Morphine allergy or vomiting:
This “morphine allergy” question comes up a lot, and it’s rarely significant. Unless there is a true history suggestive of anaphylaxis, we ignore vague morphine reactions when it comes to aid-in-dying medications, i.e. we still include the morphine. The exception, of course, is if the patient is totally freaked out about the idea and the fear warrants substituting other meds (which are less well understood for aid in dying).
What I usually tell these patients is that by the time any allergy might happen, they’ll be deeply comatose (typically within 3 to 10 minutes of ingestion, usually on the 3-minute side), and any rapid-onset symptoms they might have will be quickly numbed out by the huge (15,000mg) dose of morphine, diazepam, and phenobarbital.

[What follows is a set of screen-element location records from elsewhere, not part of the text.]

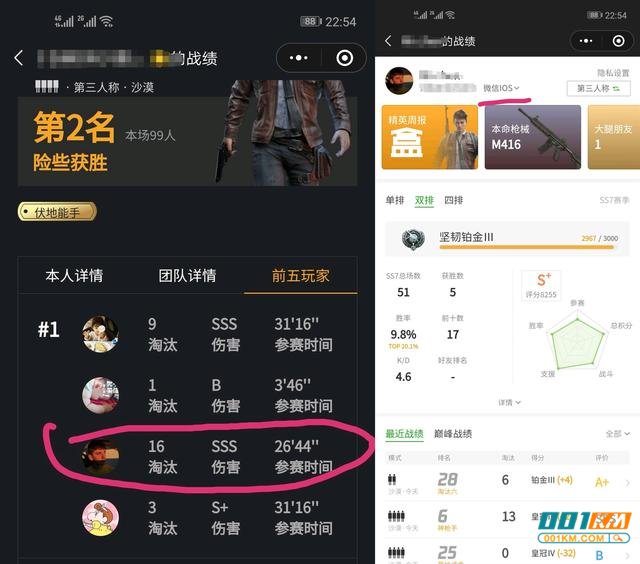The image size is (640, 564).
Task: Select the 单排 solo mode tab
Action: [x=395, y=200]
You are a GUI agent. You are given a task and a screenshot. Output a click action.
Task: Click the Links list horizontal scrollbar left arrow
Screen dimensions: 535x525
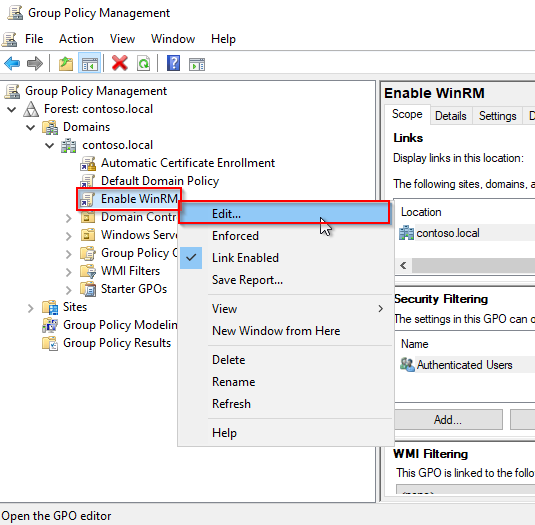[403, 265]
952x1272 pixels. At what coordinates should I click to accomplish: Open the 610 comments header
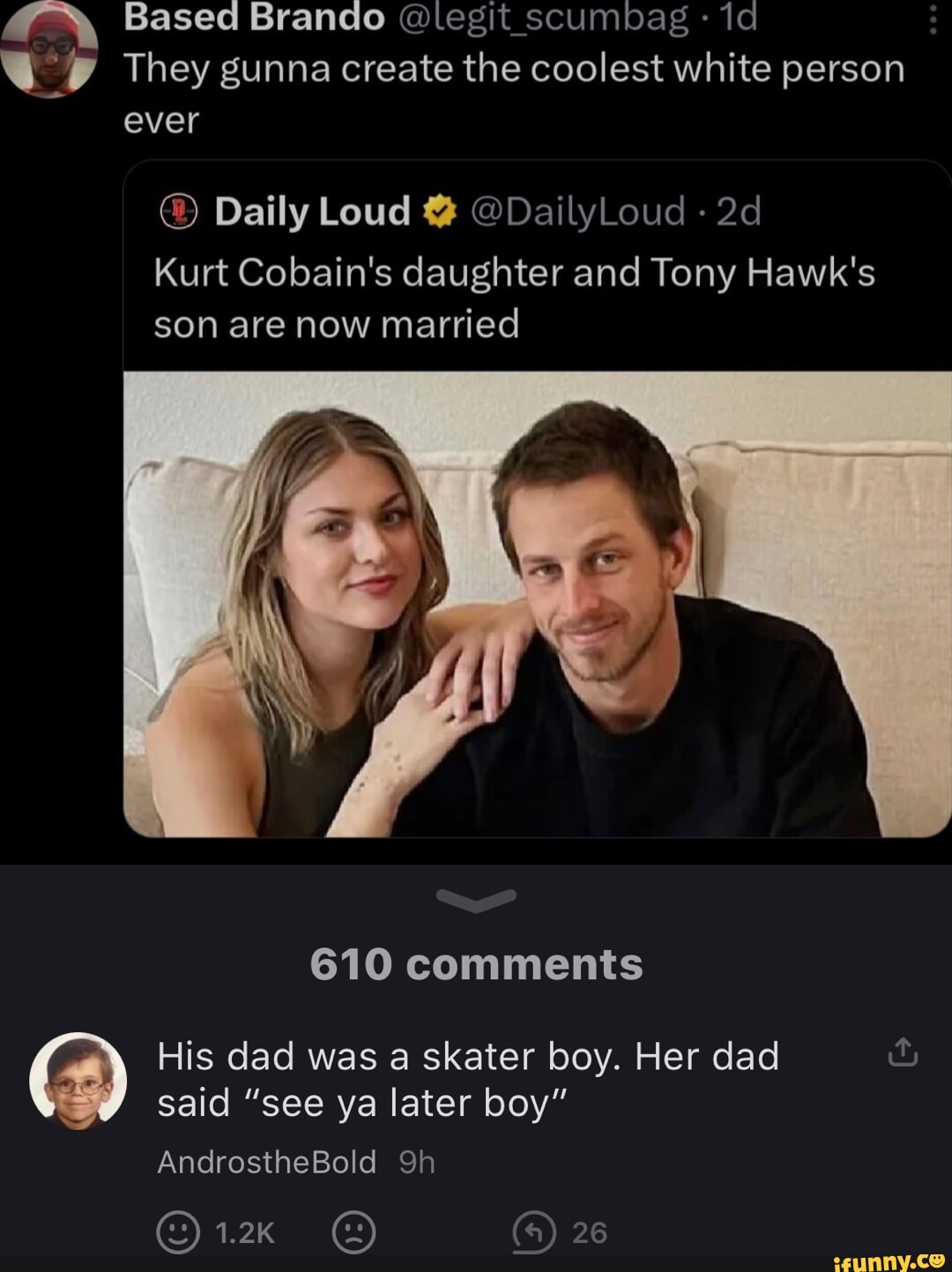pyautogui.click(x=476, y=963)
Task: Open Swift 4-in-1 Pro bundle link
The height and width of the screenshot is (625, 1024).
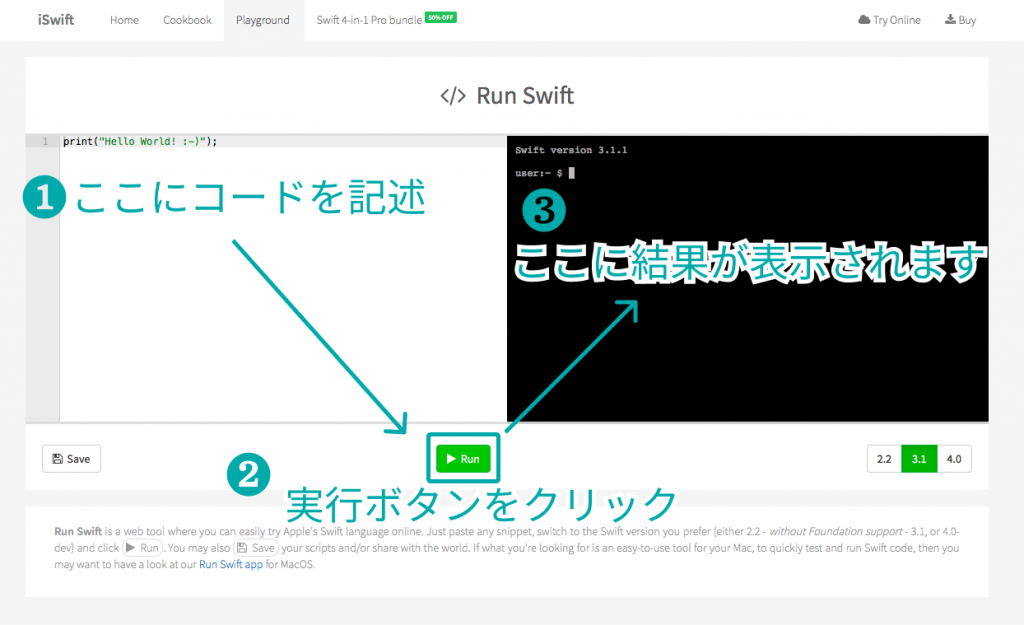Action: 368,20
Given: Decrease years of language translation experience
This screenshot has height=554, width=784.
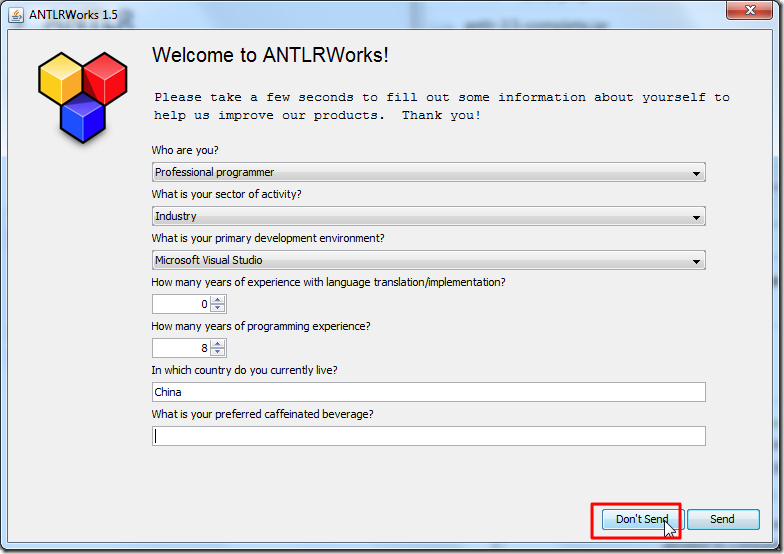Looking at the screenshot, I should click(x=218, y=308).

NOTE: We’ve had reports from physicians who used morphine for patients with a true history of morphine anaphylaxis or other severe allergic response, and those patients were unconscious and died quickly enough that there were no problems reported with using morphine as part of the aid-in-dying medications.
The details matter. When I’ve explored this with patients, the most common scenario is that they had prior vomiting when morphine was administered for a condition that was as likely to cause vomiting as the morphine–most recently, a patient with a history of vomiting after receiving morphine while recovering from gall bladder surgery. Others were sick from chemo at the time, etc. That said, even if the patient has no other explanation for vomiting than the morphine, the standard pre-medication with ondansetron and metoclopramide have made vomiting of aid-in-dying medications extremely rare, i.e. <1%.
The other reason it’s so rare is that the sedative effects of the medications come on so quickly that the brain vomiting center seems to turn off along with the rest of the brain. Finally, the doses of these medications are intentionally over-calculated, so we’ve had reports of patients who vomited 50% of their meds and still died quickly.
In short — unless your patient has a very specific history of massive or protracted vomiting truly attributable to morphine, I would proceed as usual.